Let f(x,y) be a function with continuous second order partial derivatives at the point (a,b). If the gradient at (a,b) is zero, i.e. both partials w.r.t. x and w.r.t. y are zero at (a,b) then there could be a local max, a local min, a saddle point or we can't tell, depending on the sign of the matrix of second partials of f at (a,b). If the sign is positive there is a local min, if negative there is a local max and if it is zero there is a saddle point, otherwise there may be a saddle point or the test is inconclusive depending on wether the determinant of the matrix of second partials at (a,b) is negative or zero.

In order to understand the statement above we need to define what we mean by the sign of a matrix. Let's do this for a 2 by 2 matrix,

> A := matrix(2,2,[fxx,fxy,fyx,fyy]);

                                    [fxx    fxy]
                               A := [          ]
                                    [fyx    fyy]

we say that A is positive (or positive definite) if,

> vector([a,b]) &* evalm(A) &* matrix(2,1,[a,b]) > 0;

                                     [fxx    fxy]    [a]
                       0 < [a, b] &* [          ] &* [ ]
                                     [fyx    fyy]    [b]
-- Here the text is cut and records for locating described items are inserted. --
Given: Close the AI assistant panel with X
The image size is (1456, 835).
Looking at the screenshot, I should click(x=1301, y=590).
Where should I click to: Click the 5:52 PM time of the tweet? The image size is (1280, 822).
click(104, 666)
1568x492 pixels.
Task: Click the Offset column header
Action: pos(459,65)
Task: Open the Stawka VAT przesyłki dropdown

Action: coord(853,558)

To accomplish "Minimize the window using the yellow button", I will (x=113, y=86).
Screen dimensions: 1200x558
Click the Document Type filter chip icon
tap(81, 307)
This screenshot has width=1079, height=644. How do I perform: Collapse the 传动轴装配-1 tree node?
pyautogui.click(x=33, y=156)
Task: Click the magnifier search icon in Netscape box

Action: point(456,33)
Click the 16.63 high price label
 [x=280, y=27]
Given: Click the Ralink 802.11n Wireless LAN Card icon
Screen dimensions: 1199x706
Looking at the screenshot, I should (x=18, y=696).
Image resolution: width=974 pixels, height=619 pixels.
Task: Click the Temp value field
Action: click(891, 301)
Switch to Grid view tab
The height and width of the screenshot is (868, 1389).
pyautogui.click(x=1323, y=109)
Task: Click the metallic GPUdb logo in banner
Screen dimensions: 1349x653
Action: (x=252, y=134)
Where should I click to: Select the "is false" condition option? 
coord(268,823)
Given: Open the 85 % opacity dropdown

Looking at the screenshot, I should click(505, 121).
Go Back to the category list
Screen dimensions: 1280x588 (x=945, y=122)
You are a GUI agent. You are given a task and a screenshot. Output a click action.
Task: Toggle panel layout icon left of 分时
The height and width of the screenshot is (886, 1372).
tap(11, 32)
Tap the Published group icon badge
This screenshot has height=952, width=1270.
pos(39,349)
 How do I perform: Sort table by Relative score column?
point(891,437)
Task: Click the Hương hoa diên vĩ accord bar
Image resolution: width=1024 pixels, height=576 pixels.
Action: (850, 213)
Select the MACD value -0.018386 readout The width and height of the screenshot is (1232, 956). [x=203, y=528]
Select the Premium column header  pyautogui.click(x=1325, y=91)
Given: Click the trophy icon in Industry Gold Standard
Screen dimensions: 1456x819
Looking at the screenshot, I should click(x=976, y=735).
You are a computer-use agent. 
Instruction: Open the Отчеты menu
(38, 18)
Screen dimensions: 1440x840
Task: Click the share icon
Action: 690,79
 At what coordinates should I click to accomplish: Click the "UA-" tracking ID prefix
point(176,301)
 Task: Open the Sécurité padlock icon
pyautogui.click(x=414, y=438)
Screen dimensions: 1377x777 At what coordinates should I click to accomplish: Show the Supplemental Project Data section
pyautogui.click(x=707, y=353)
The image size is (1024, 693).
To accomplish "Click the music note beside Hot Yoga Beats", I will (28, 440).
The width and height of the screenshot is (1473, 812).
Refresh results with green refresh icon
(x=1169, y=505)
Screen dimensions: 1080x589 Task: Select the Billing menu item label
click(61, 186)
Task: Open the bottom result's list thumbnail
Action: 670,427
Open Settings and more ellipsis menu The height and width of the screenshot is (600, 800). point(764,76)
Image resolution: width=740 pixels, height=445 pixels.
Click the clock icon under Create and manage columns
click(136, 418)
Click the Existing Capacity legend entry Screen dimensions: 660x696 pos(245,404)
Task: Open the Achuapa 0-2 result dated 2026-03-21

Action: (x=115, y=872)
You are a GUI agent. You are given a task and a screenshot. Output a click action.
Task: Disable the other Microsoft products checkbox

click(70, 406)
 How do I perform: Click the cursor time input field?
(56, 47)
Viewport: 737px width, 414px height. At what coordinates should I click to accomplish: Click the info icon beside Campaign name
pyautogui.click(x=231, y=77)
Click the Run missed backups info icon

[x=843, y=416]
and the inequality is true for all possible values of a and b as long as they are not both zero. Notice that this simplifies to,

> collect(evalm(vector([a,b]) &* evalm(A) &* matrix(2,1,[a,b]))[1],[a,b]) > 0;

                              2                      2
                     0 < fxx a  + (fyx + fxy) b a + b  fyy

if the matrix A is symmetric (i.e. when fyx = fxy) this simplifies even more to,

> subs(fyx=fxy,");

                                 2                2
                        0 < fxx a  + 2 fxy b a + b  fyy

Now notice that by factorizing out fxx and completing the square we get the rigth hand side of the above inequality to be:

> fxx*( (a + (fxy/fxx)*b)^2 - ((fxy/fxx)*b)^2 + (fyy/fxx)*b^2);

                         /                  2  2        2\
                         |/    fxy b\2   fxy  b    fyy b |
                     fxx ||a + -----|  - ------- + ------|
                         |\     fxx /        2      fxx  |
                         \                fxx            /

and the two last terms can be re-order as,

> R := fxx*( (a + (fxy/fxx)*b)^2 + (1/fxx^2)*(fxx*fyy-fxy^2)*b^2);

                          /                             2   2\
                          |/    fxy b\2   (fxx fyy - fxy ) b |
                 R := fxx ||a + -----|  + -------------------|
                          |\     fxx /              2        |
                          \                      fxx         /

so if we call DET the determinant of the matrix A (see above) when fxy=fyx,

> DET := fxx*fyy - fxy^2;

                                                 2
                             DET := fxx fyy - fxy

we can now see that the sign of R is controlled by the sign of fxx, provided that DET > 0. This will be useful later.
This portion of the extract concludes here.